After conferring with the Agency, the SF soldiers involved in the investigate were told that the best way of handling the problem would be to get rid of the double agent, but the CIA could not authorize the execution, somewhat disingenuously. The agent handler for Thai Khac Chuyen, Sergeant Alvin Smith, identified him from the captured photo. It is interesting to note that Sergeant Smith was not a Special Forces soldier but rather an intelligence specialist who had been assigned to Project GAMMA and Special Forces. Sergeant Smith's supervisor, Captain Robert Marasco, ordered that the agent in question be brought in for questioning to include a polygraph test; which ominously the agent had not been given when recruited for Project GAMMA. If standard operating procedure had followed, the test would have already been conducted during his recruitment. Other doubts existed about the Vietnamese agent to include the fact that he was originally from North Vietnam, still had family north of the border, his English language skills were uncommonly good, and he had gone from job to job working for US forces fighting in South Vietnam, with trouble always following his departure.[20]

Eventually Mr. Chuyen would undergo some ten days of rigorous interrogation and solitary confinement to include the use of polygraph tests and sodium pentathol, commonly known as "truth serum." The bad news, at least for the agent, was the fact that the polygraph tests would indicate that Mr. Chuyen was not telling the truth when he denied having compromised any Project GAMMA security details and working for the Viet Cong. Additionally the possibility existed that Chuyen was also working for the South Vietnamese intelligence service on the side, a triple agent. For the SF officers of B-57 and Project GAMMA, the leak that everyone had been looking for had been found. It would be distasteful but they knew what must be done; if Chuyen was turned over to the South Vietnamese Army or National Police, there was the chance he might go free due to the actions of another communist plant, and cause further damage and loss of American lives.

Thus, in June of 1969 three of the B-57 officers would drug Thai Khac Chuyen, put him on a boat and take him out into Nha Trang Bay, not far from the 5th SFGA headquarters. He was shot twice in the head, weighed down with chains and dumped into the dark shark-infested waters of the South China Sea. Without a doubt a killing but one could make the argument the time tested standard procedure for identifying and eliminating a known double agent during wartime. An appropriate cover story was developed to explain the now obvious absence of the agent, if questions were asked he was believed to have disappeared after being sent on a mission behind enemy lines to test his loyalty to the cause. The Group Commander, Colonel Rheault, knew of the execution and approved the execution and cover story as above.[21]

It was then that control of the affair began to be lost, never to be regained. Sergeant Smith, Mr. Chuyen's handler, began to be concerned for his security and safety, and sought sanctuary with the CIA office in Nha Trang. It would not take long for that to get out, even in a war zone, and soon all eight officers and noncommissioned officers involved in the execution, to include Colonel Rheault, were arrested on charges of premeditated murder, an offense punishable under the UCMJ, and confined in the infamous in country military facility known as the Long Binh Jail, or "LBJ" for obvious reasons.[22] To make matters worse, if that was possible at the time, was the fact that Colonel Rheault had given a four star general, General Abrams, the cover story when asked about the agent's whereabouts.

▶ _Jobs_:
**1)** Print the portion of the passage on the Thai Khac Chuyen case starting at "It was then" and ending at "the agent's whereabouts.".
**2)** Carry the passage on the Thai Khac Chuyen case forward from its final sentence.

▶ _Source data_:

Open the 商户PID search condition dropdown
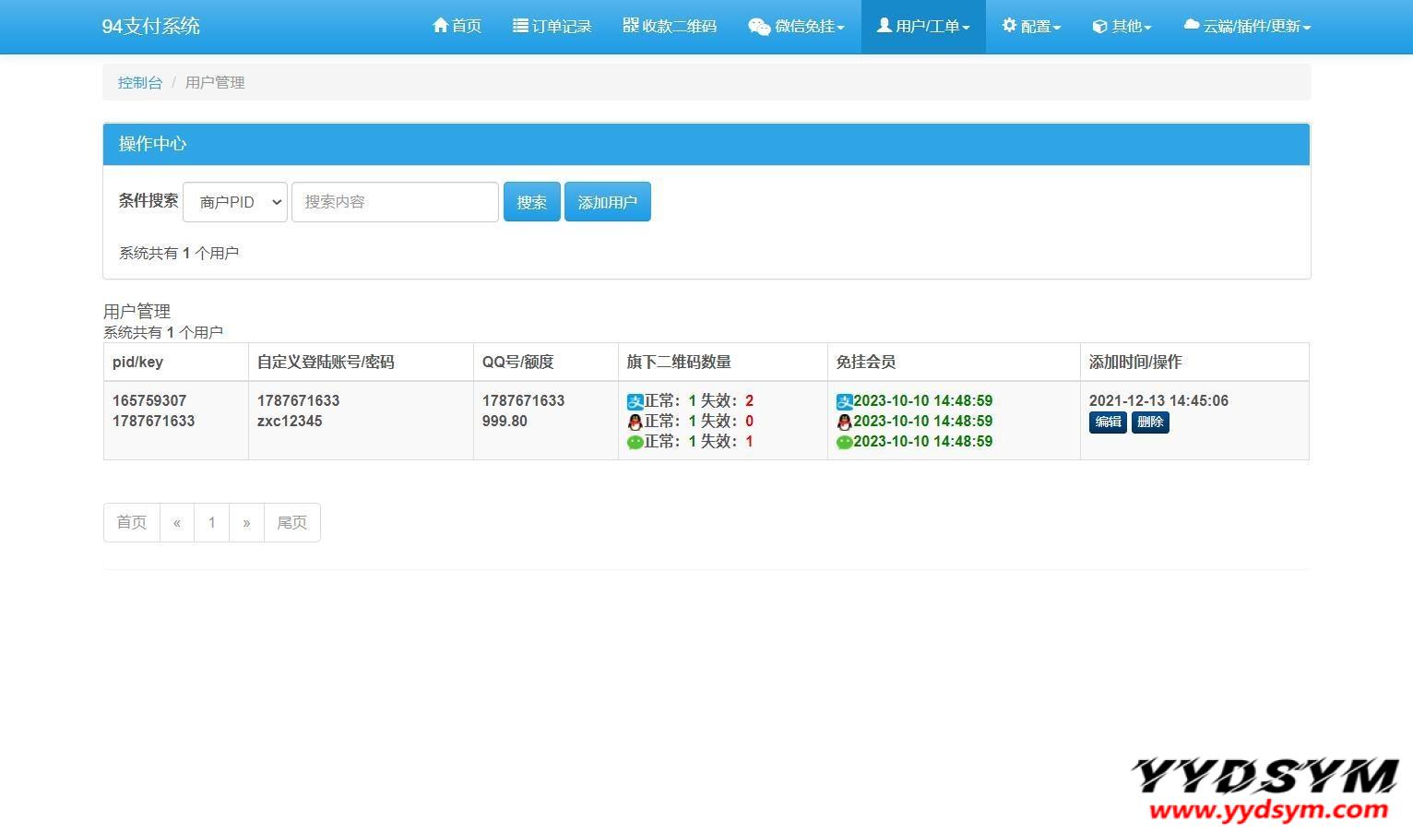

▶ _Results of the exercise_:
**1)**
It was then that control of the affair began to be lost, never to be regained. Sergeant Smith, Mr. Chuyen's handler, began to be concerned for his security and safety, and sought sanctuary with the CIA office in Nha Trang. It would not take long for that to get out, even in a war zone, and soon all eight officers and noncommissioned officers involved in the execution, to include Colonel Rheault, were arrested on charges of premeditated murder, an offense punishable under the UCMJ, and confined in the infamous in country military facility known as the Long Binh Jail, or "LBJ" for obvious reasons.[22] To make matters worse, if that was possible at the time, was the fact that Colonel Rheault had given a four star general, General Abrams, the cover story when asked about the agent's whereabouts.

**2)**
Unfortunately, at least for 5th Special Forces Group in Vietnam, the commander of all U.S. Armed Forces in Vietnam that crucial year of 1969 was General Creighton W. Abrams. General Abrams, for better or worse, was perhaps one of the most forceful and dynamic leaders in the post-World War II Army. A graduate of the United States Military Academy, USMA, at West Point in 1936, Abrams has served in the old horse cavalry before the war, transitioning to tanks and armored forces during the war. Fighting in Europe, he soon proved himself to be one of the most capable young officers in the Army, serving in both the 1st and 4th Armored Divisions. Abrams became one of General George S. Patton, Junior's favorite officers. Patton reportedly said to a reporter during the war that "I'm supposed to be the best tank commander in the Army, but I have a peer—Abe Abrams."[23] High praise indeed. During the Battle of the Bulge, Abrams successfully led the tank and infantry task force that relieved the besieged 101st Airborne Division at Bastogne in Belgium. General Abrams came out of the war one of the most decorated officers, and was clearly a rising star in the Army's stable of combat hardened commanders. General Abrams would die in 1974 while serving as the Army Chief of Staff. The Army's high regard for him would be shown in the following decade by naming the newest and most modern tank, the M-1 tank, the Abrams.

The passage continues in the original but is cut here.